The "grafting in" process is the Great Equalizer. As Paul says in Romans 10:12-13: "For there is no difference between Jew and Gentile -- the same Lord is Lord of all and richly blesses all who call on Him, for 'everyone who calls on the Name of the Lord will be saved.'"Maybe the Lord isn't going to show up and establish a covenant with me and my descendants to make us as numerous as the stars in the sky today, because of how great is my faith and my obedience. Maybe He's not going to have me be a part of the physical ancestry of Jesus (considering Jesus already came as a human, and went back to the Father, and will return in the clouds on the last day, this is highly unlikely)... but I'll bet that the Lord is just as excited to see me walking in faith and obedience today as He was in ancient times.
I want to please Him. So I'm just as excited to be faithful and to be obedient as He is when He sees me being faithful and obedient. And isn't that what the whole story is about?
That interchange of relationship, between my God and Savior... and me. I hear in the back of my head: "and the community of believers" -- yes, that's essential, as well, but here's the thing, y'all...
When I am in relationship with my Father, and when you are in relationship with your Father -- because we have the same Father -- we are a part of the same family, the same tree, and my branch... is right next to your branch.
That's how community should be. We're not branches piled right next to each other, but we're branches attached to the life-giving stem that feeds us all.

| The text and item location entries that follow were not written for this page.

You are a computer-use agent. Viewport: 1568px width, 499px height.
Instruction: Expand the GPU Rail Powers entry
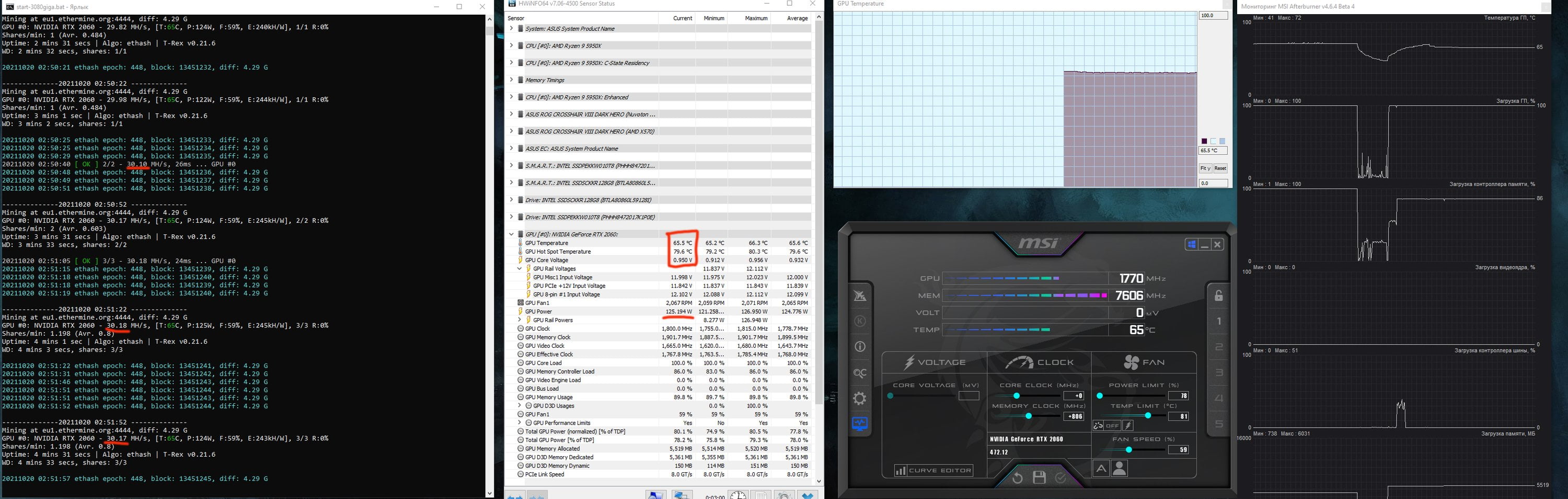click(519, 320)
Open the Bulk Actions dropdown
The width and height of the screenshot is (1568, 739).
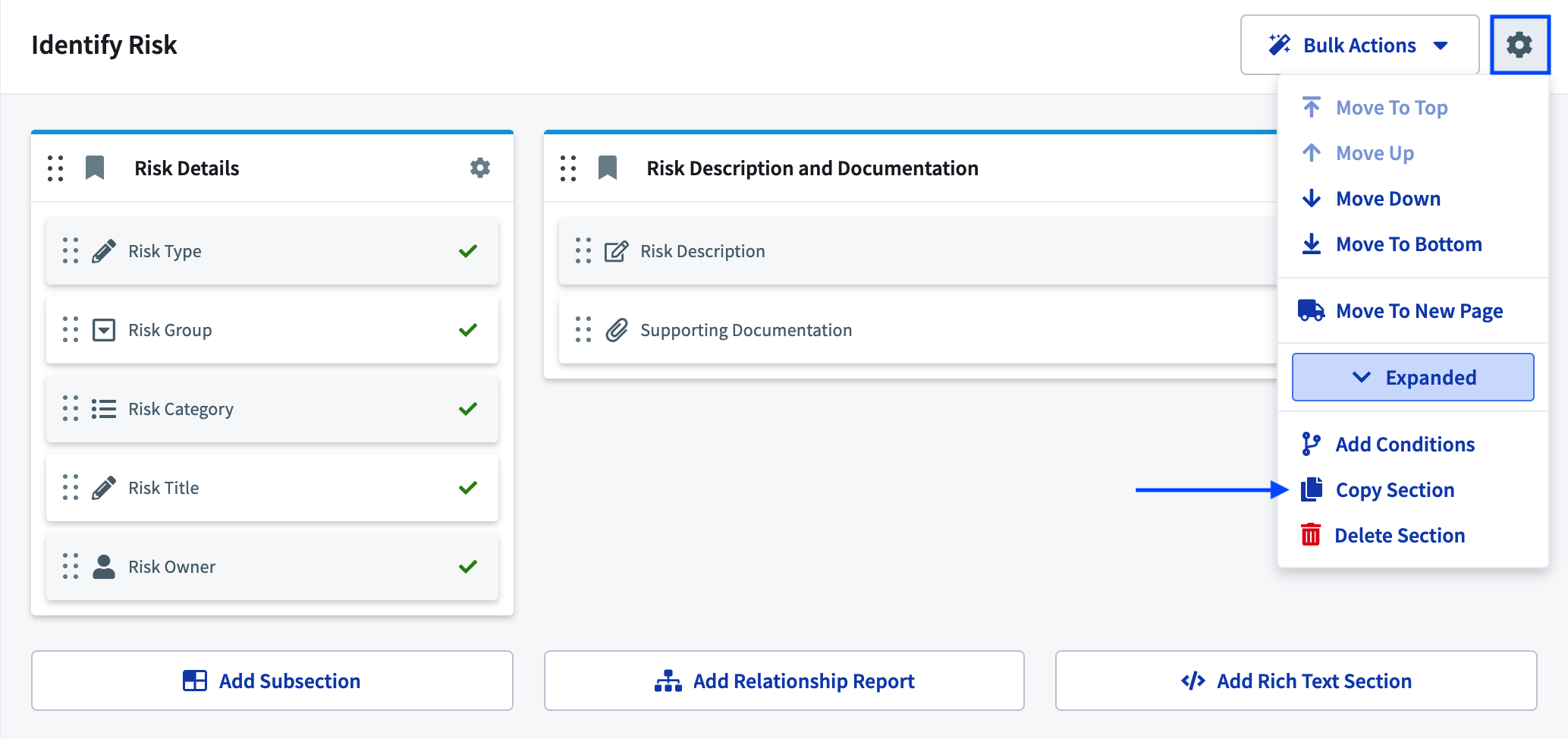[x=1359, y=46]
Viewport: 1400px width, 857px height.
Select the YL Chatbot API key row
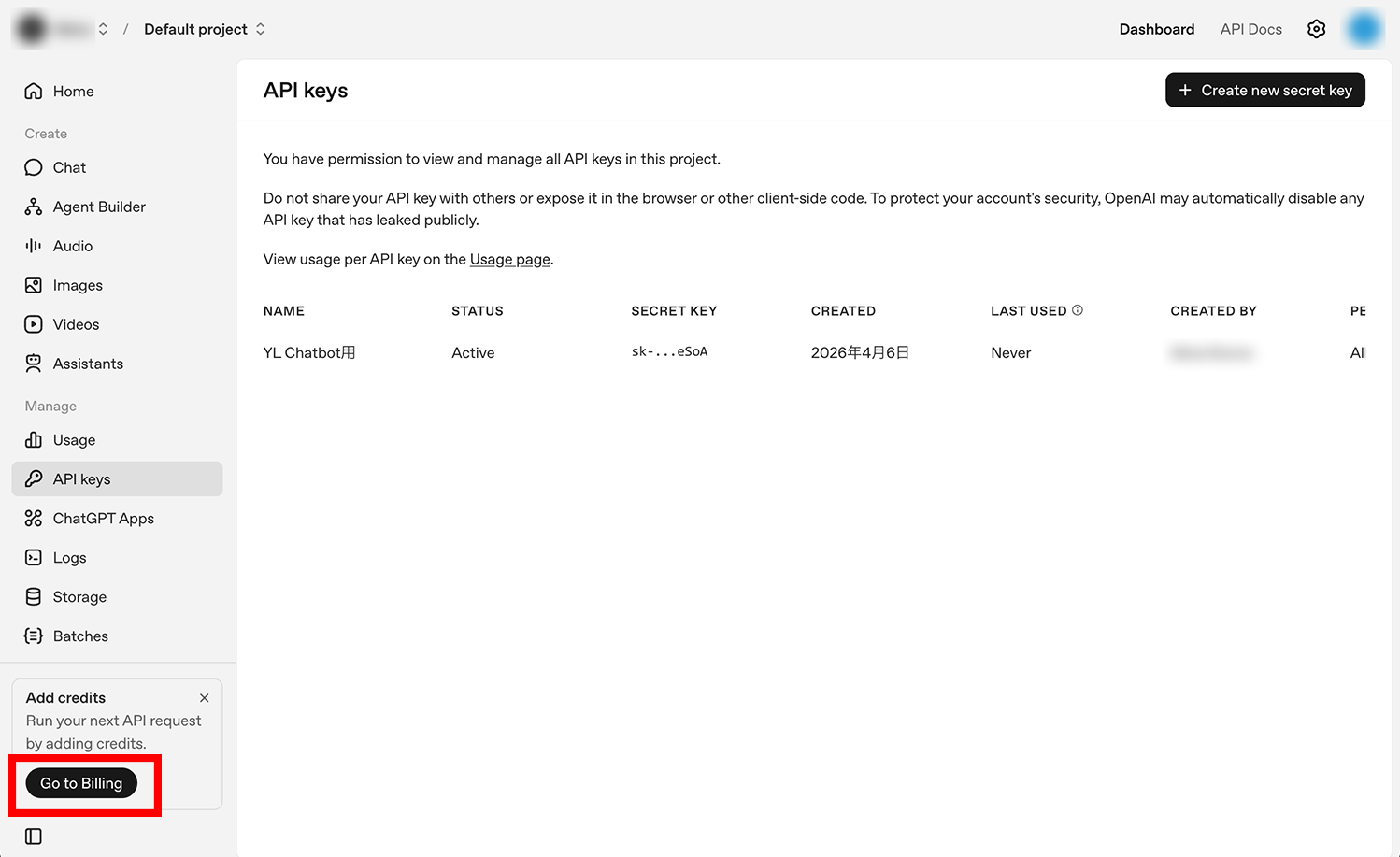[x=309, y=352]
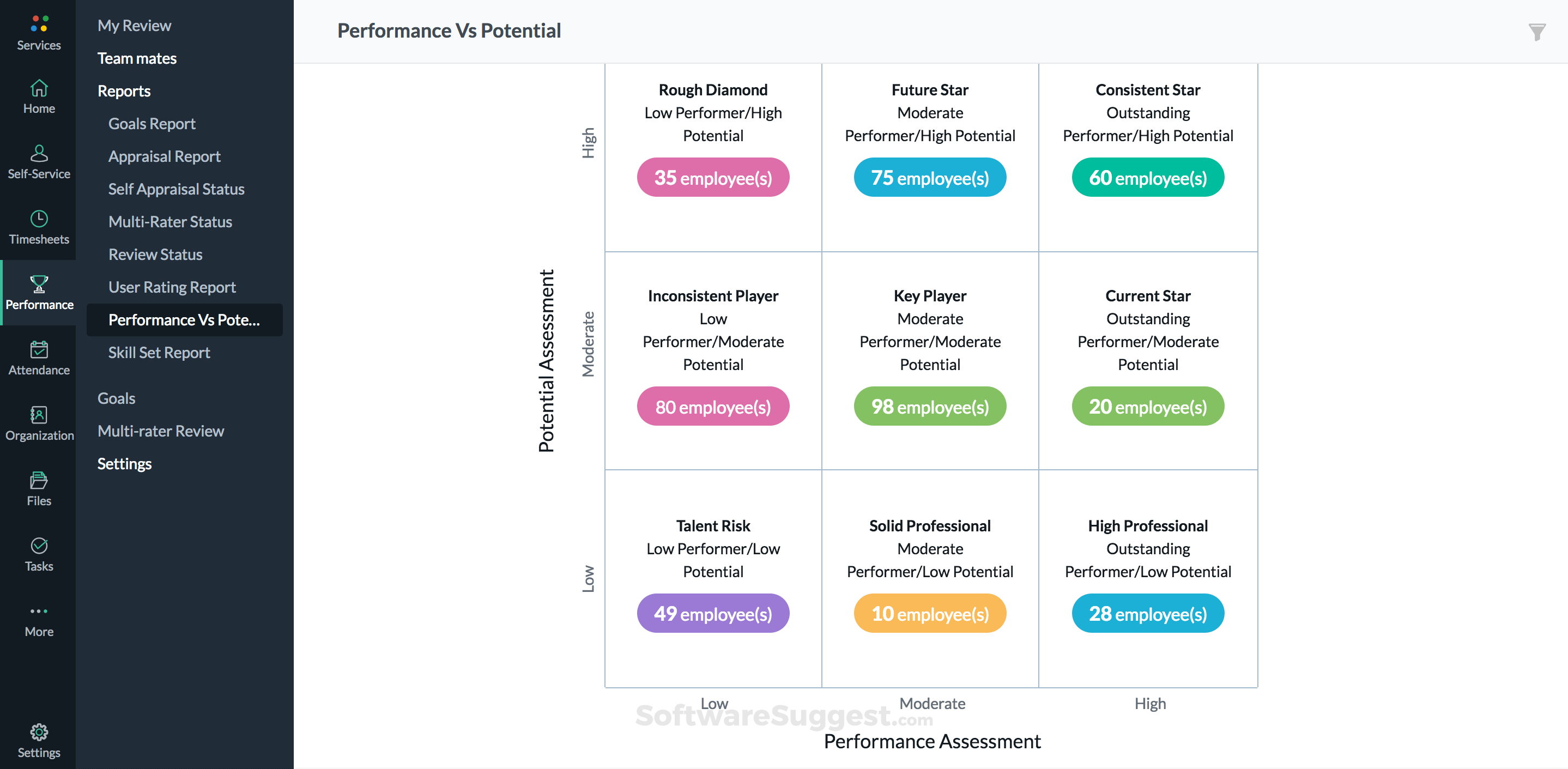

I like to think of this as a pyramid. Jesus... is the top-center. He's the focal point. Every person who walks by faith keeps their eyes on Him and moves closer to Him. As we do, we get closer together. If we move toward another person, or another believer... we don't get any closer to Jesus, and we end up moving away from other believers.Jesus has to be the Center, the head of this body of Christ. It's how the whole thing works together.